彼女たちは理想化した狭いパリのイメージしか持っていないため、メディアの影響を受けやすいのです。パリのイメージがパリジャンのカフェやエッフェル塔、ルイ・ヴィトンの看板などに止まってしまっています。」
パリ症候群をテーマにした本“Le Syndrome de Paris ”が2005年に出版されたが、仏紙Le Figaroは当時、日本人を対象にアンケートを行った。日常生活についての質問を行った調査の結果に、パリの日本大使館で領事官第一秘書を務めるヨシカツ アオヤギはこうコメントしている。

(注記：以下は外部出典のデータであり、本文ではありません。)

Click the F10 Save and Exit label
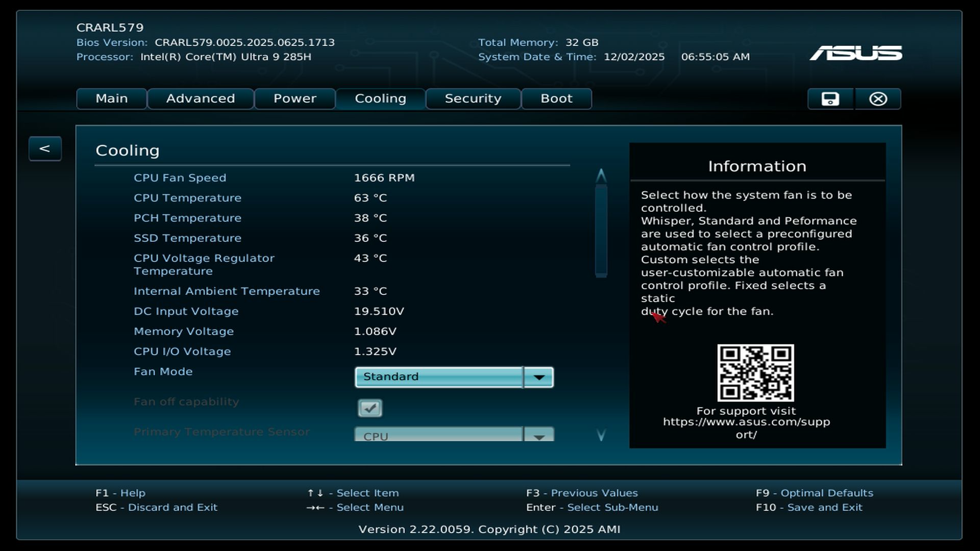The image size is (980, 551). click(809, 508)
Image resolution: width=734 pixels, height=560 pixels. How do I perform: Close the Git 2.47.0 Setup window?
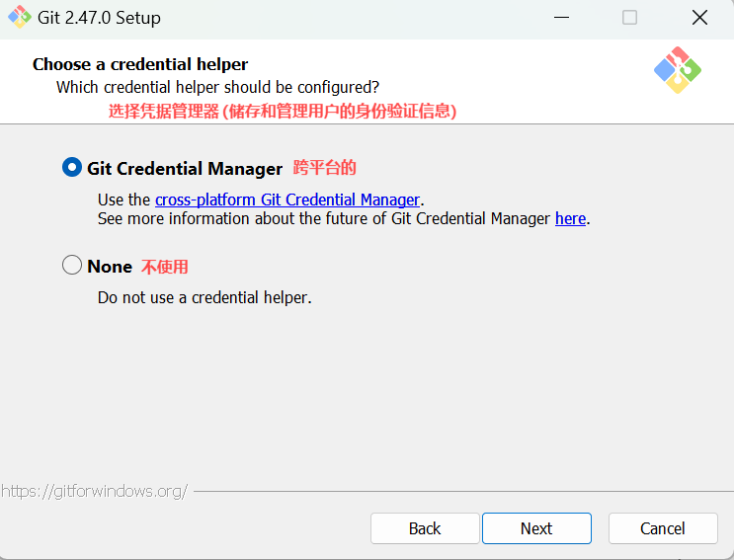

「テレビ(に映し出されるパリ)では、全てが波風のない、バランスのとれた、オスマンの大きなビルで画一性のあるイメージが映し出されます。しかし、我々は歩道を撮るのを忘れすぎている。祖国を離れた人たちがフランスでの生活様式に順応する現実の厳しさを悟り、自分を責める傾向にあることを情報として付け加えなければなりません。」
冷淡なパリジャンの視線
この本の著者であるフィリップ・アダムはより正確な事実を伝えている。
「若い女性が最も被害を受けている。20~25歳の女性で、理系というよりは芸術史を専攻するような学生に多く、パリを耽美主義の街で、心優しい青年のいる場所だと思い込んでいます。」
2006年にBBCのインターネット上に公開された記事によると、「想像上のパリジャンとは違い、パリの人に失礼な態度をとられたことからショックの度合いが高くなる」としている。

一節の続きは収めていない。